Free-Market Economy Economics Leaves Ordinary Folks High and Dry
The God That Failed- The 30-Year Lie of the Market Cult The money to make a better life, to serve the common good, has always been there. But it has been kept from you by deceit, by dogma, by greed, and by the ambition of those who have sold their souls, and betrayed their brothers and sisters, their fellow human creatures, for the sake of privilege and power.
By
Chris Floyd
Excerpts: Read here
Perhaps the most striking fact revealed by the global financial crash -- or rather, by the reaction to it -- is the staggering, astonishing, gargantuan amount of money that the governments of the world have at their command.
In just a matter of days, we have seen literally trillions of dollars offered to the financial services sector by national treasuries and central banks across the globe.
The effectiveness of this unprecedented transfer of wealth from ordinary citizens to the top tiers of the business world remains to be seen. It will certainly insulate the very rich from the consequences of their own greed and folly and fraud.
Milton Friedman's Market Economy
Beginning with Margaret Thatcher's election in 1979, government after government -- and party after party -- fell to the onslaught of an extremist faith: The narrow, blinkered fundamentalism of the "Chicago School." Epitomized by its patron saint, Milton Friedman (watch video clip of Milton Friedman) , the rigid doctrine held that an unregulated market would always "correct" itself, because its workings are based on entirely rational and quantifiable principles.
This was of course an absurdly reductive and savagely ignorant view of history, money and human nature; but because it flattered the rich and powerful, offering an "intellectual" justification for rapacious greed and ever-widening economic and social inequality, it was adopted as holy writ by the elite and promulgated as public policy.

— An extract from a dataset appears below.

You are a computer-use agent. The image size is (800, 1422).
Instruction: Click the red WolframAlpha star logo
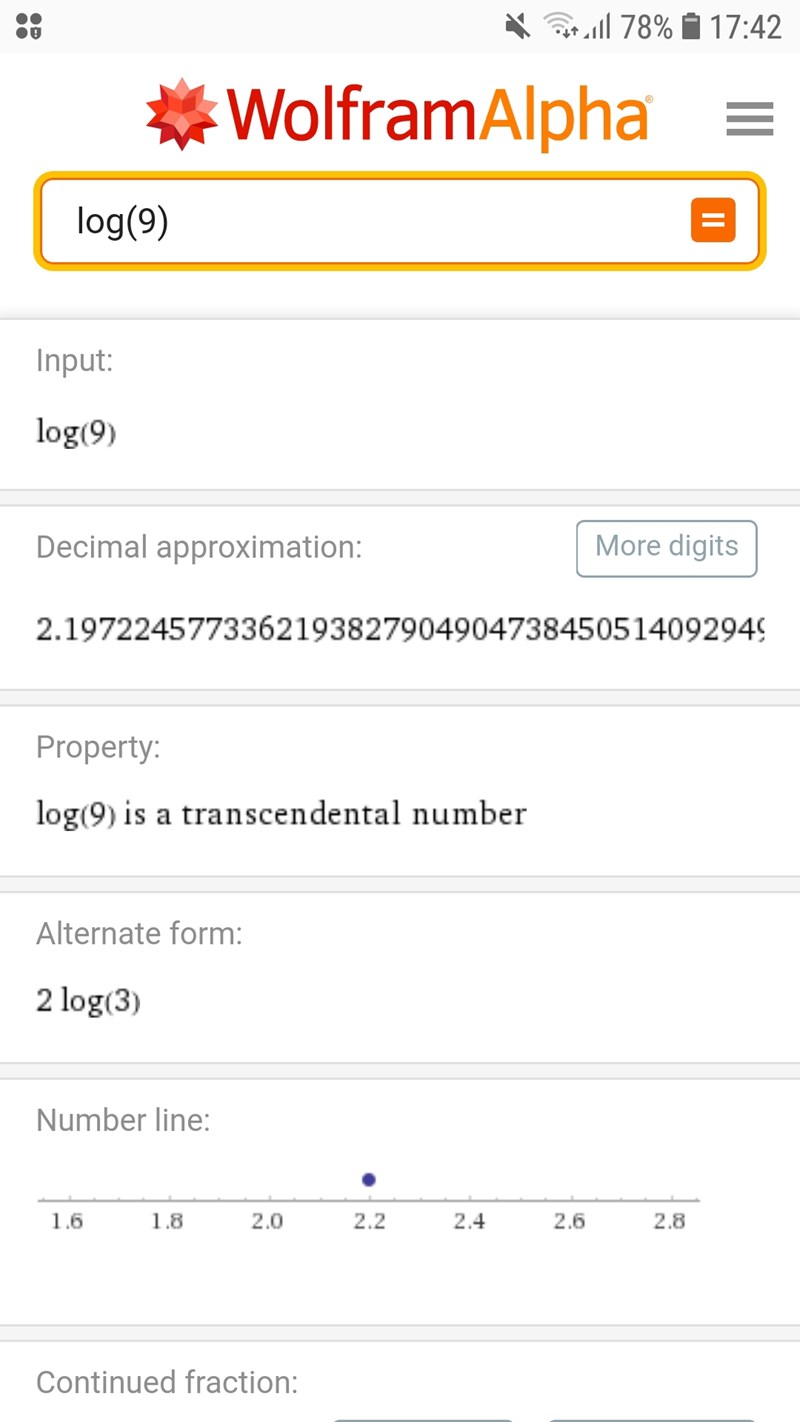click(181, 114)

This radical cult took its strongest hold in the United States and Britain, and was then imposed on many weaker nations through the IMF-led "Washington Consensus" with devastating and deadly results. (As in Yeltsin's Russia, for example, where life expectancy dropped precipitously and millions of people died premature deaths from poverty, illness, and despair.)

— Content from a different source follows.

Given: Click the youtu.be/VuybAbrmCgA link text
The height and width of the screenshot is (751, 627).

According to the (market) cult:
This was the cult that captured the governments of the United States and Britain (among others), as well as the Republican and Democratic parties, and the Conservative and Labour parties as well.
And for almost thirty years, its ruthless doctrines have been put into practice. Regulation and oversight of financial markets were systematically stripped away or rendered toothless.

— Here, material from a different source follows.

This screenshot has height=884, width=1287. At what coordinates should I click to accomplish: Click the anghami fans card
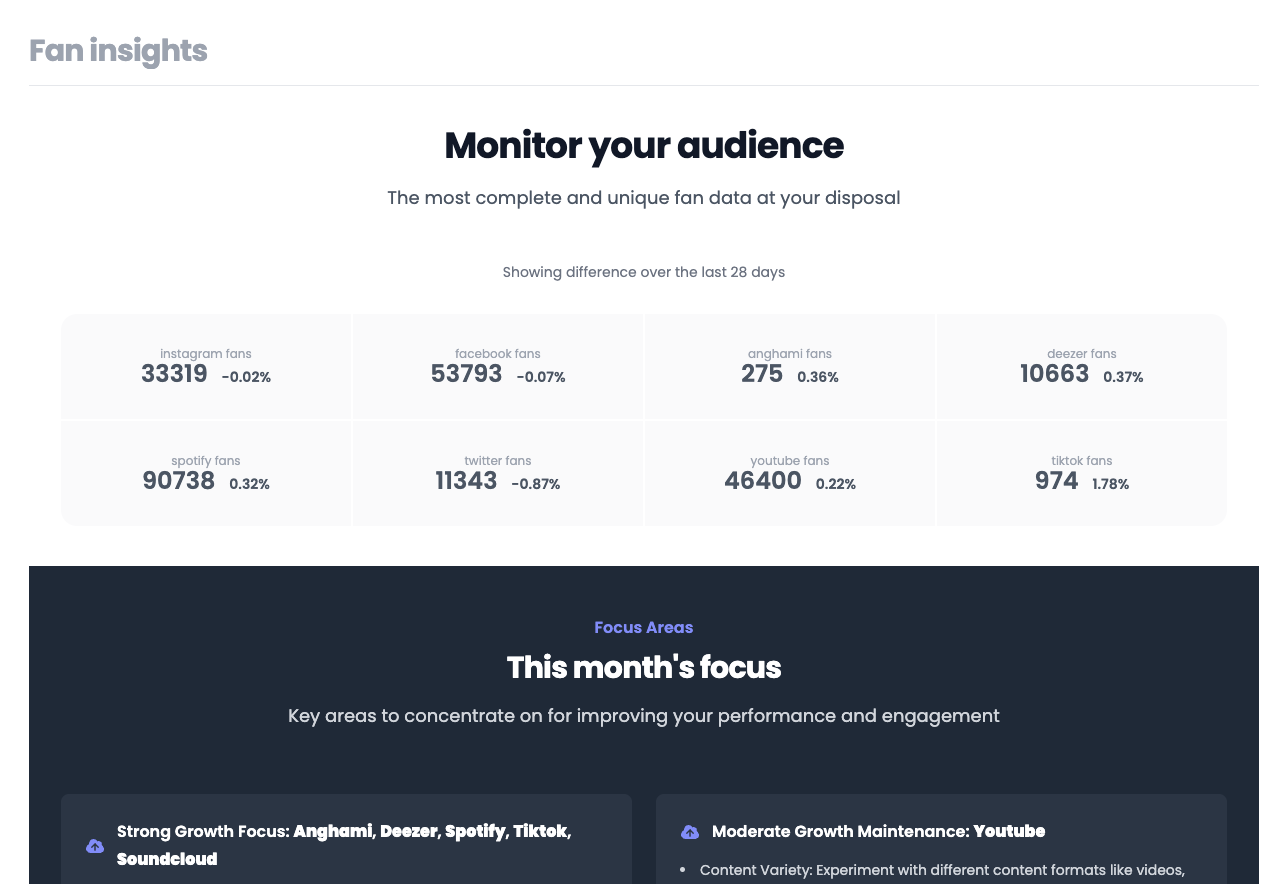coord(789,367)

Year after year, the ordinary citizens were told by their governments: We have NO money to spend on your needs, on your communities, on your infrastructure, on your health, on your children, on your environment, on your quality of life.
We can't do those kinds of things any more.
Of course, when talking amongst themselves, or with the believers in the think tanks, boardrooms -- and editorial offices -- the cultists would speak more plainly: we don't do those things anymore because we shouldn't do them, we don't want to do them, they are wrong, they are evil, they are outside the faith.
But for the hoi polloi, the line was usually something like this: Budgets are tight, we must balance them (for a "balanced budget" is a core doctrine of the cult), we just can't afford all these luxuries.
But now, as the emptiness and falsity of the Chicago cargo cult stands nakedly revealed, even to some of its most faithful and fanatical adherents, we can see that this 30-year mantra by our governments has been a deliberate and outright lie.
The money was there -- billions and billions and billions of dollars of it, trillions of dollars of it.
We can see it before our very eyes today -- being whisked away from our public treasuries and showered upon the banks and the brokerages.
Let's say it again: The money was there all along.
The money for all of this -- and much, much more -- was there, all along. When they said we couldn't have these things, they were lying -- or else allowing themselves to be profitably duped by the high priests of the market cult.
When they wanted a trillion dollars -- or three trillion dollars -- to wage a war of aggression in Iraq, they found it.
Now, when they want trillions of dollars to save the speculators, fraudsters and profiteers of greed in the global market, they suddenly have it.
This is one of the main facts that ordinary citizens around the world should take away from this crisis: The money to maintain, secure and improve the lives of their families and communities was always there -- but their governments, and their political parties, made a deliberate, unforced choice NOT to use it for the COMMON good.
Instead, they subjugated the well-being of the world to the dictates of an extremist cult.
A cult of greed and privilege, that preached iron discipline to the poor and the middle-class, but released the rich and powerful from all restrictions, and all responsibility for their actions.
Let these thoughts guide you as you weigh the promises and actions of politicians and candidates, and as you assess the "expert analysis" on economic and domestic policy offered by the corporate media and the corporate-bankrolled think tanks and academics.
You certainly will hear, when (and if) the markets are finally stabilized (at whatever gigantic cost in human suffering) -- the adherents of the market cult emerge once more and call for "deregulation" and "untying the hands of business" and all the other ritual incantations of their false and savage fundamentalist faith.